§ Data provided
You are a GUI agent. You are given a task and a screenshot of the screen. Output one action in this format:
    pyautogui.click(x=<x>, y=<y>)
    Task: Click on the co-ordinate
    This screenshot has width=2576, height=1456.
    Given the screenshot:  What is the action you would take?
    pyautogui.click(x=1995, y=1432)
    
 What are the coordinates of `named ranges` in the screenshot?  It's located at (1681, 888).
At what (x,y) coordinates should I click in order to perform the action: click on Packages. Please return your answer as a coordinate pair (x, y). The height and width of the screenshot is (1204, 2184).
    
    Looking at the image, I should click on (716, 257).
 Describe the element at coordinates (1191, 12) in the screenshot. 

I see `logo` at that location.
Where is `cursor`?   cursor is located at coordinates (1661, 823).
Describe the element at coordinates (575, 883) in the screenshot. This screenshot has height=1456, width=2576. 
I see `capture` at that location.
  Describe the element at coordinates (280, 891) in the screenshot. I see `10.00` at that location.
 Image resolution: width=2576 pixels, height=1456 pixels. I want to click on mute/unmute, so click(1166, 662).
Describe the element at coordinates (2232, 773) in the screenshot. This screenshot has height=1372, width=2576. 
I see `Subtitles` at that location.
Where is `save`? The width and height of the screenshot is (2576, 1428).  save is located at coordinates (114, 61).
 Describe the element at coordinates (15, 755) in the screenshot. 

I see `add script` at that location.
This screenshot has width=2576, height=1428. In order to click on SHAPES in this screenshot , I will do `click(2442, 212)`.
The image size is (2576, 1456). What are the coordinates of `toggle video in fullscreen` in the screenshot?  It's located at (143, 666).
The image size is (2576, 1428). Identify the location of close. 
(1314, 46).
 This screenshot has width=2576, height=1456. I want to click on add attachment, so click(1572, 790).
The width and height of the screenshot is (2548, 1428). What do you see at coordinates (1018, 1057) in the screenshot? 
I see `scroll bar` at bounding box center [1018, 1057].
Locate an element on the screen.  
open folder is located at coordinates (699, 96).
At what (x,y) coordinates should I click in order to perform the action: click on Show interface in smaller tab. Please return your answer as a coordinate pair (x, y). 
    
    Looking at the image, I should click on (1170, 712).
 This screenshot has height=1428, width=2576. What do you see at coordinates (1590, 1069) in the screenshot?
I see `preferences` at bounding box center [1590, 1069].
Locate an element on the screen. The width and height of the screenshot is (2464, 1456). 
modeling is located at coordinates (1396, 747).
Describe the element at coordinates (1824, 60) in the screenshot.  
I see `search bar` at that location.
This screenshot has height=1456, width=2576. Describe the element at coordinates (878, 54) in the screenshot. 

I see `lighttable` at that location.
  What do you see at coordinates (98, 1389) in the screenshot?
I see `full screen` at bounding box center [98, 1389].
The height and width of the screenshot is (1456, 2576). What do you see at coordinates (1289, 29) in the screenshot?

§ Task instructions
Could you write out the entries above word for word, from their very first line through the line that contains "pyautogui.click(x=1995, y=1432)"?

§ Output of the exercise
You are a GUI agent. You are given a task and a screenshot of the screen. Output one action in this format:
    pyautogui.click(x=<x>, y=<y>)
    Task: Click on the co-ordinate
    This screenshot has width=2576, height=1456.
    Given the screenshot:  What is the action you would take?
    pyautogui.click(x=1995, y=1432)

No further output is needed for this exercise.